[RECORDS FOR PROCESSING]:
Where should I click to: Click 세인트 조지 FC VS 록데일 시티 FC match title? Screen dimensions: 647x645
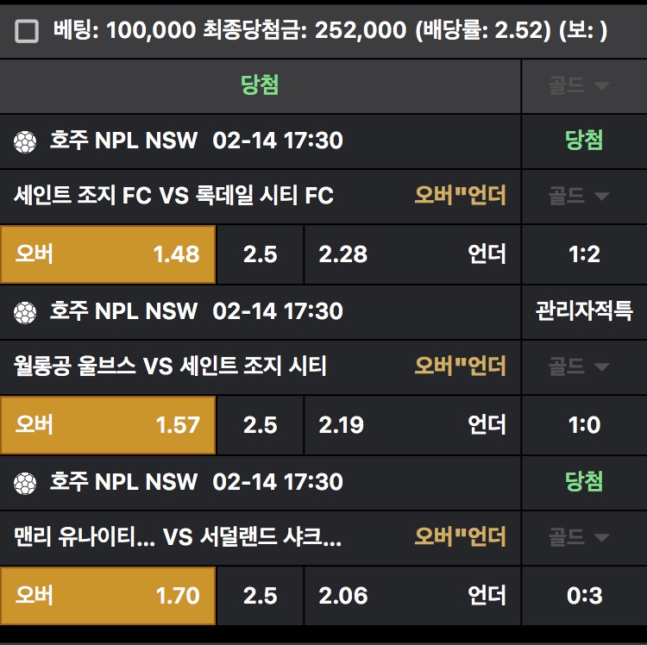[x=174, y=196]
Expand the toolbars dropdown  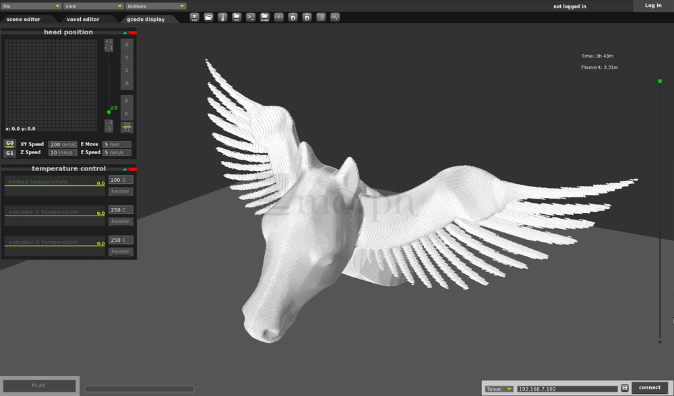click(156, 6)
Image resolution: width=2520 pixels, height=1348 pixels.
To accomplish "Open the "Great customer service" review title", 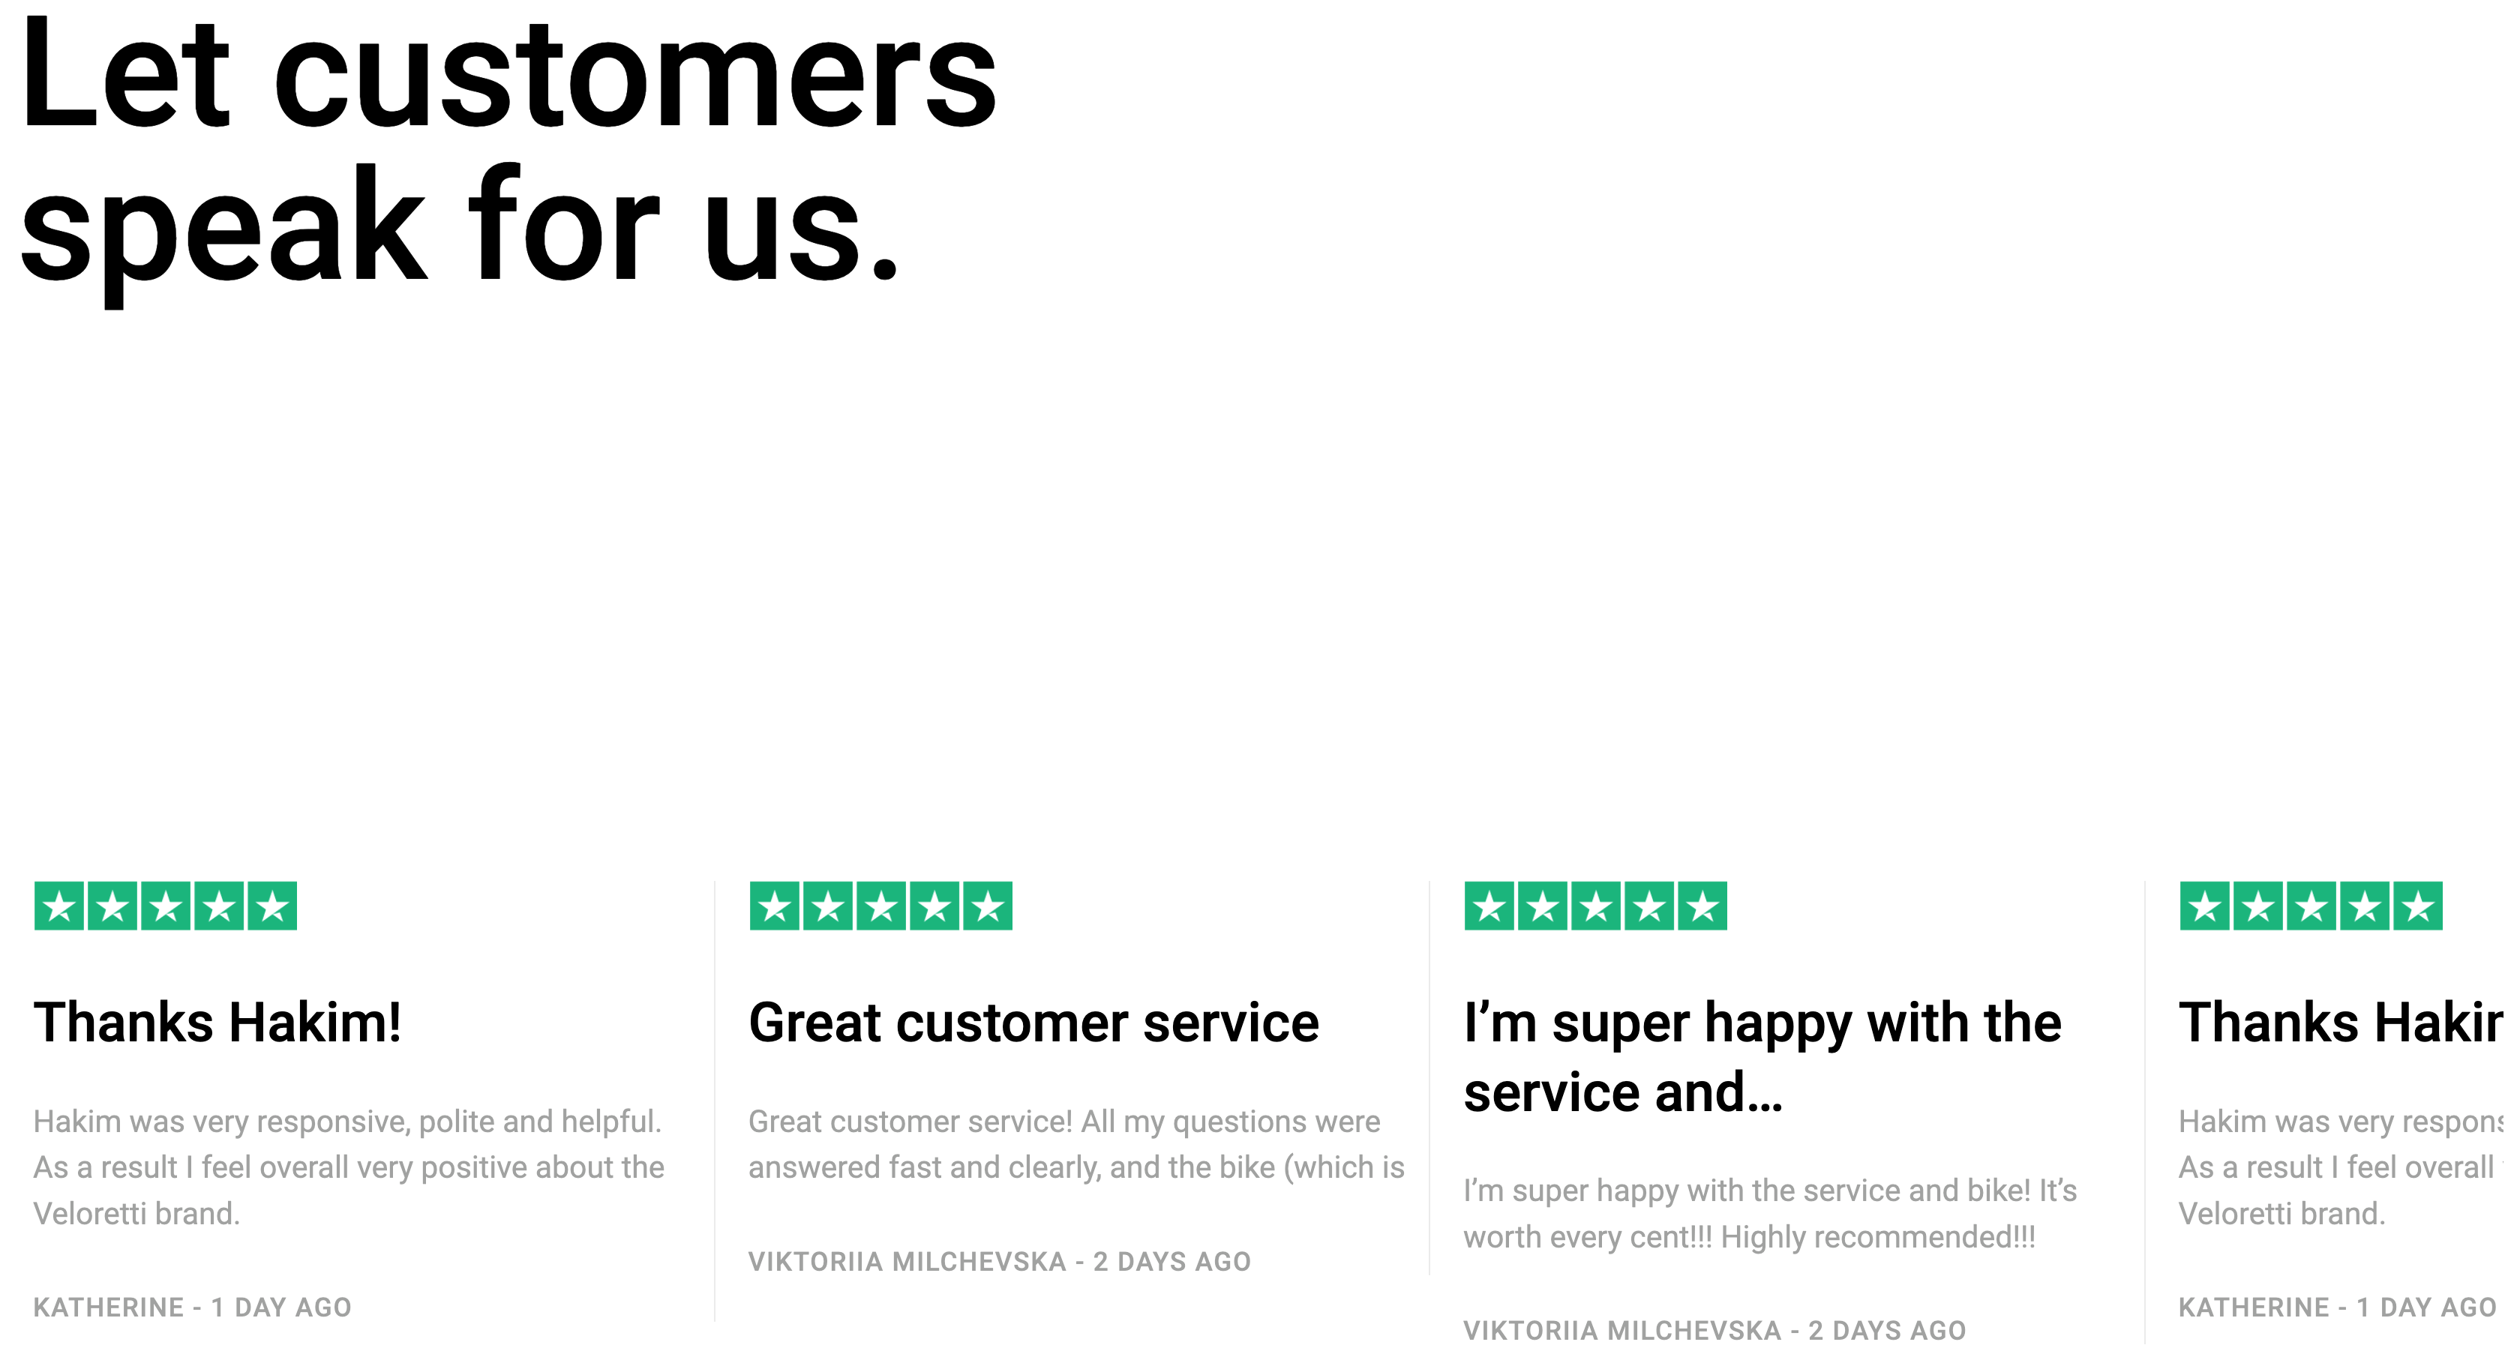I will click(x=1033, y=1023).
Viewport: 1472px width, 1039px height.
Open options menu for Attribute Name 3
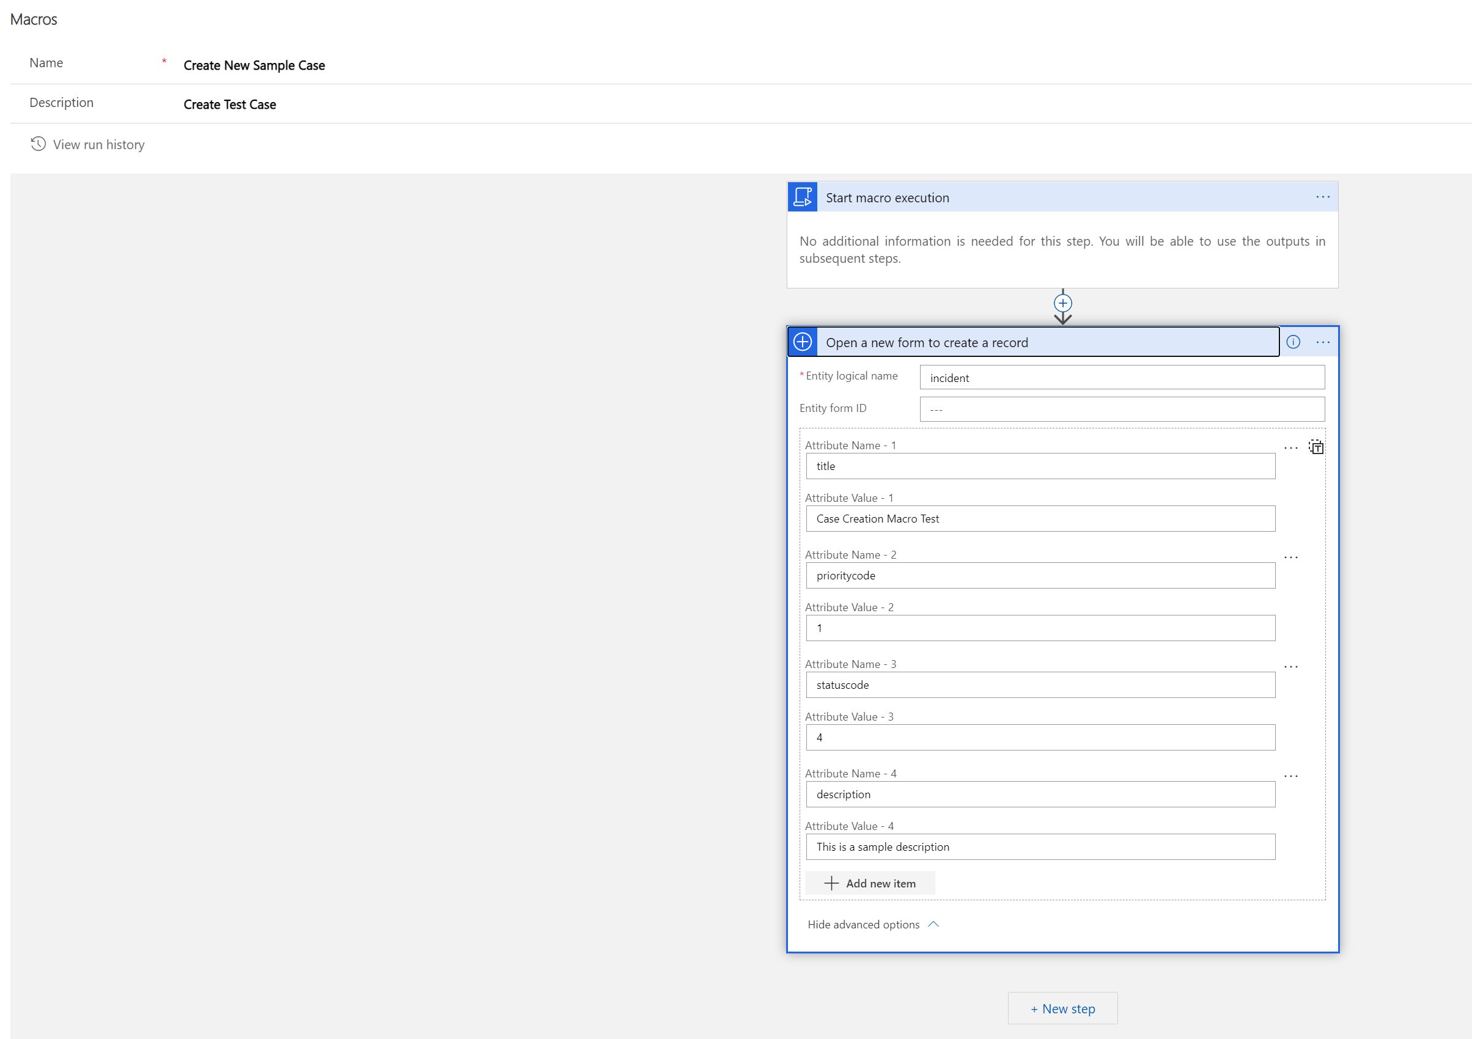[x=1291, y=667]
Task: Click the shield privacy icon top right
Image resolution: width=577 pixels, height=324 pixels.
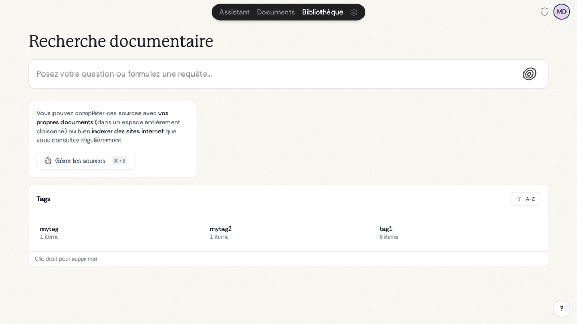Action: pyautogui.click(x=544, y=11)
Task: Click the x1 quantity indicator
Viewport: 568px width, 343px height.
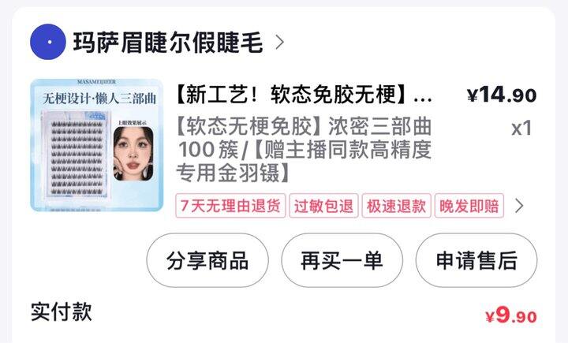Action: click(x=521, y=128)
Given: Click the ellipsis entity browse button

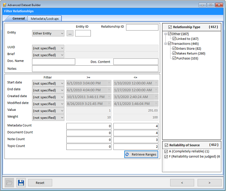Looking at the screenshot, I should click(70, 33).
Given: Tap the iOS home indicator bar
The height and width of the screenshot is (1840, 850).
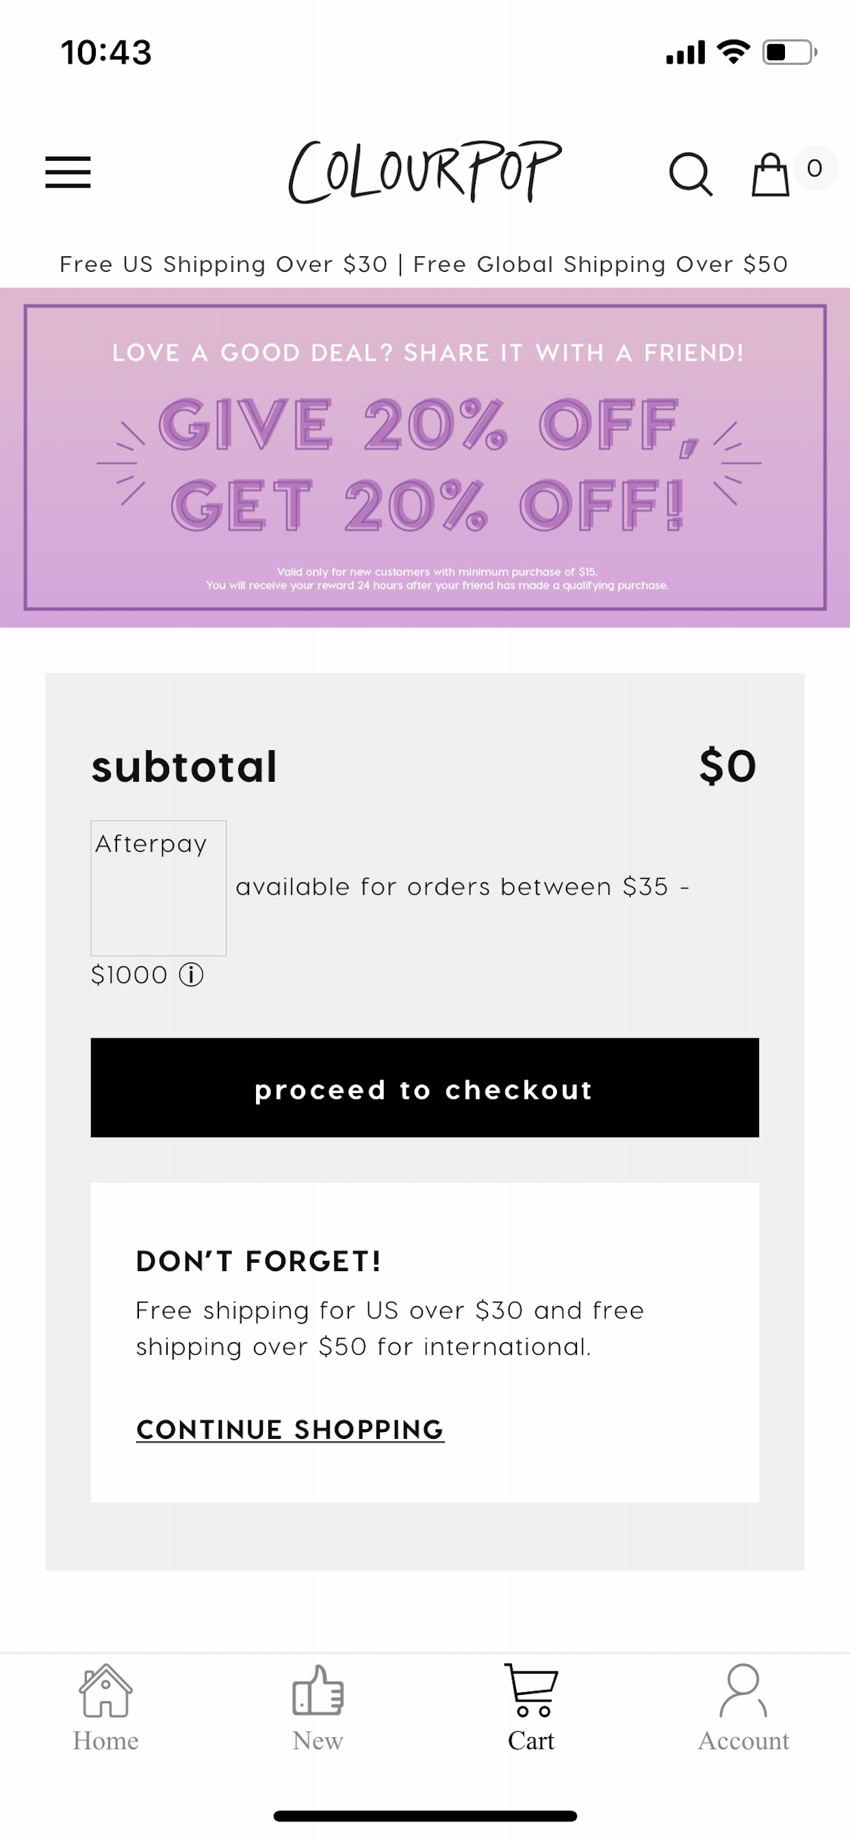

[EXERCISE INSTRUCTIONS]: Count how many lines in the items above contain the word "Task", matching case exactly. Reply with the number alone.

[REPLY]: 2